▸ PROBLEM DESCRIPTION:
Can you give the records again from the line with "This screenshot has height=549, width=977." up to and including the line with "pyautogui.click(x=1205, y=403)", replacing "screenshot" with "capture" and leaving everything else unchanged?

-=-=-=-=-

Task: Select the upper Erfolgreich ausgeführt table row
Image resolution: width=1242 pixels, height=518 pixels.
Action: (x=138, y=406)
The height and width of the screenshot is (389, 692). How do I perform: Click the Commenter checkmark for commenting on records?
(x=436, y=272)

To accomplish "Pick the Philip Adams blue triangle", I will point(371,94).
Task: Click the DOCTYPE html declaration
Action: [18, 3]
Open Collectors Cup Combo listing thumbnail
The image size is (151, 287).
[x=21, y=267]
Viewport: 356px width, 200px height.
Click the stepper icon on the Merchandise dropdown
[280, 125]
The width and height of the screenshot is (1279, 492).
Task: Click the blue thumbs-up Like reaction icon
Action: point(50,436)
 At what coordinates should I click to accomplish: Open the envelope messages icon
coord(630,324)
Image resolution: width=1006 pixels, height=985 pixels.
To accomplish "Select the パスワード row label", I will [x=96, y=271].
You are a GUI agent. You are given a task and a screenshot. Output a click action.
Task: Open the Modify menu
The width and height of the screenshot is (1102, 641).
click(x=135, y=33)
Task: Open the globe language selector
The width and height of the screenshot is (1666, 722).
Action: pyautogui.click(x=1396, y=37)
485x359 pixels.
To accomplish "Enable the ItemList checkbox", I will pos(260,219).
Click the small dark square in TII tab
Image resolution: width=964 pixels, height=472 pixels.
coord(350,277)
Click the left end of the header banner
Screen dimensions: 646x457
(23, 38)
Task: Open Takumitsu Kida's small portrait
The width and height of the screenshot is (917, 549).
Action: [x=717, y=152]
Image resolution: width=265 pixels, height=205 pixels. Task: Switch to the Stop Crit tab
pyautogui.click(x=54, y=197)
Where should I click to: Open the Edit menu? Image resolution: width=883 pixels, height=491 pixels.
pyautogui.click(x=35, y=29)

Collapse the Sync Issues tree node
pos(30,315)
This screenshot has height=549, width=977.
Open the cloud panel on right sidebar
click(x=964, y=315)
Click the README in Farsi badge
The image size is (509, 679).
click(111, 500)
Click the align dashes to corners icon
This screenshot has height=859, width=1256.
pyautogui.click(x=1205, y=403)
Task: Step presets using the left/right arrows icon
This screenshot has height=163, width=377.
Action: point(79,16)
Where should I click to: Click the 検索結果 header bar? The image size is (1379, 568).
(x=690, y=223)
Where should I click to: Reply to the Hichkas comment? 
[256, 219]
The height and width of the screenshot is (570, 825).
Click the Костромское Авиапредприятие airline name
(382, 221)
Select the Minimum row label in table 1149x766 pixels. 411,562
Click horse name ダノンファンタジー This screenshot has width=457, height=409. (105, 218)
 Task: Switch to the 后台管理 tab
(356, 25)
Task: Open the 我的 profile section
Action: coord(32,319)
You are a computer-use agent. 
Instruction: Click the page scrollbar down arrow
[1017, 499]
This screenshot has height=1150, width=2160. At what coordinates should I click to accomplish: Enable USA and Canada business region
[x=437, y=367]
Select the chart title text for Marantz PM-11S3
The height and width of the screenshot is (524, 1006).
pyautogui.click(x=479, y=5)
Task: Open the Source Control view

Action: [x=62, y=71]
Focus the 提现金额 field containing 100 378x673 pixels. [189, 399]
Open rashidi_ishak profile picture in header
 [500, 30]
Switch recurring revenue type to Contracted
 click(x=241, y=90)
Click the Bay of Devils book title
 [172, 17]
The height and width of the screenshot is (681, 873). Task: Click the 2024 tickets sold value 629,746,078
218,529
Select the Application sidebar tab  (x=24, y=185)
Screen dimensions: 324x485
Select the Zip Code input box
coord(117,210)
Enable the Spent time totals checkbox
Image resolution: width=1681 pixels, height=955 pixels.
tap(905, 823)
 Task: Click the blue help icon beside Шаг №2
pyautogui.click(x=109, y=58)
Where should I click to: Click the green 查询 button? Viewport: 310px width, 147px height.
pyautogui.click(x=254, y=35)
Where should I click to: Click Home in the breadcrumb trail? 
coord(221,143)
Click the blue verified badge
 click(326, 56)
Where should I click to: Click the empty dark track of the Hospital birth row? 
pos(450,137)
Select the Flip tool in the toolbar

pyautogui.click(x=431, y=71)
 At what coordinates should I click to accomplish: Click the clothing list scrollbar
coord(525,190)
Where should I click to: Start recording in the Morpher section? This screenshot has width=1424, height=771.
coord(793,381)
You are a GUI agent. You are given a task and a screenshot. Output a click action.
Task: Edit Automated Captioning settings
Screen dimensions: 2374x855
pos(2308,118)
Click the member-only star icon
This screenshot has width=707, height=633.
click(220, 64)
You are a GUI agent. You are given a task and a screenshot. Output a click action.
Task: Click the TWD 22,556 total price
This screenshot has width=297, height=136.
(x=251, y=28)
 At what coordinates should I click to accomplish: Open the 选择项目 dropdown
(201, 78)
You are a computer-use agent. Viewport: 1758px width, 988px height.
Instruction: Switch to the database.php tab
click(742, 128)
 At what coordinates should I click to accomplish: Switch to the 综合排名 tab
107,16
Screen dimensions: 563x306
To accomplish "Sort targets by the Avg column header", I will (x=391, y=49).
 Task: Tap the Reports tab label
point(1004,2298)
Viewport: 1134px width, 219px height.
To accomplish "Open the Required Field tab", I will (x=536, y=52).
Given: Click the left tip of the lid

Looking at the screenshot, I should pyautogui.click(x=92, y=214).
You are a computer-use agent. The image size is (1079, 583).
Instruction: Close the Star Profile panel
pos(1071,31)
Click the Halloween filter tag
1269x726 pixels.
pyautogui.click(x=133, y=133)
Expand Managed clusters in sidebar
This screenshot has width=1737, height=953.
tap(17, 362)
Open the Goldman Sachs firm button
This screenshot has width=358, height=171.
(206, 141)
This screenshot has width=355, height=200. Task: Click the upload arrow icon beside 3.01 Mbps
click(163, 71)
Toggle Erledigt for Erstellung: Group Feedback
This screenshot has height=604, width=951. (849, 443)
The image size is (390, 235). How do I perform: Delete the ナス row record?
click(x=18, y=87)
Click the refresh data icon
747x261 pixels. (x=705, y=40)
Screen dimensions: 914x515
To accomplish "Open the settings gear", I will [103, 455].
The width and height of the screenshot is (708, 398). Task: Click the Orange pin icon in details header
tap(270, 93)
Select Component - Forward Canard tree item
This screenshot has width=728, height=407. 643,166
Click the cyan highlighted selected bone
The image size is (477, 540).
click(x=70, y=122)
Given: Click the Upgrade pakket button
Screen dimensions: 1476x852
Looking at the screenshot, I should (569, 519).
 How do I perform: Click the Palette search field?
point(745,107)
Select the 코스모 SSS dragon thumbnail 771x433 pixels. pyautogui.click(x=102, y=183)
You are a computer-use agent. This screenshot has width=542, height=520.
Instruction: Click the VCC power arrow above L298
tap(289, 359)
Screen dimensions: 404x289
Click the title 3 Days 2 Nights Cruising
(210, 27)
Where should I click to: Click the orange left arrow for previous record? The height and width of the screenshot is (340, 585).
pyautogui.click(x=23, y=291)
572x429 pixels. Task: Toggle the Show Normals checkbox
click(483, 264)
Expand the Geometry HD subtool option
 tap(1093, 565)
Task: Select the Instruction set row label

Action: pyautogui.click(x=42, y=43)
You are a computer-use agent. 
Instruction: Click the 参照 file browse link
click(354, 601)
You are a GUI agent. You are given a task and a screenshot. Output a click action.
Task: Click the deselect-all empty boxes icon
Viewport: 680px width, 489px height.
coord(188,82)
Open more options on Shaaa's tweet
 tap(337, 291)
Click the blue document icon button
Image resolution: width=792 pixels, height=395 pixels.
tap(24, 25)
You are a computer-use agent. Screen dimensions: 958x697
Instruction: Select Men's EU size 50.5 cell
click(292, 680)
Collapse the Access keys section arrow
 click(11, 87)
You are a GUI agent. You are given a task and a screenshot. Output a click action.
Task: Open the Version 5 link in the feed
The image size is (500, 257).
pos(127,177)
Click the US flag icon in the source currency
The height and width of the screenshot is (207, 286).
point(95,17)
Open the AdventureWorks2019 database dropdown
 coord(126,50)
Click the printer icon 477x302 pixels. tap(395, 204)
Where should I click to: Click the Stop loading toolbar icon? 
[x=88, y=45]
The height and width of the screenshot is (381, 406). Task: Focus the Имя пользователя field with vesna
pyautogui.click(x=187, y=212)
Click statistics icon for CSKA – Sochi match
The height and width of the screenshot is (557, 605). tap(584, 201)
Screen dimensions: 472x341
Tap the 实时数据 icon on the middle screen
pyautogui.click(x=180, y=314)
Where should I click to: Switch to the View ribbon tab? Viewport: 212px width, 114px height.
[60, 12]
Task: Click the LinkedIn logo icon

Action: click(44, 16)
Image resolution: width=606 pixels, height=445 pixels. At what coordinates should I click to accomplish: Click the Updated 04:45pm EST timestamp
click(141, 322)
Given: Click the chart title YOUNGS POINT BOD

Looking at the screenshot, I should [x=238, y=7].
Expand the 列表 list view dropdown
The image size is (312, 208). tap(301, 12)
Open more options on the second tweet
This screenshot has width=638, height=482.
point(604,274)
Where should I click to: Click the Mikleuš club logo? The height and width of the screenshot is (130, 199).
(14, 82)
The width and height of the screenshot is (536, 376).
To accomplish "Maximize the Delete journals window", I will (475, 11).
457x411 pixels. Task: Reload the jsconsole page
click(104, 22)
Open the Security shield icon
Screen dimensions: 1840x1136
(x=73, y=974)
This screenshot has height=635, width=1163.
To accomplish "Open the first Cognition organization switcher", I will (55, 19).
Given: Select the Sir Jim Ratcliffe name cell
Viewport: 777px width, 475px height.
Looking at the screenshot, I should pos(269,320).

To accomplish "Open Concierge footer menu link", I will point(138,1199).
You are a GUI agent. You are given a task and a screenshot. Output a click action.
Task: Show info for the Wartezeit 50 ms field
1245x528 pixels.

-=-=-=-=-

▸ EXPECTED ANSWER:
This capture has height=549, width=977.
Open the cloud panel on right sidebar
click(x=964, y=315)
Click the README in Farsi badge
The image size is (509, 679).
click(111, 500)
Click the align dashes to corners icon
This capture has height=859, width=1256.
pyautogui.click(x=1205, y=403)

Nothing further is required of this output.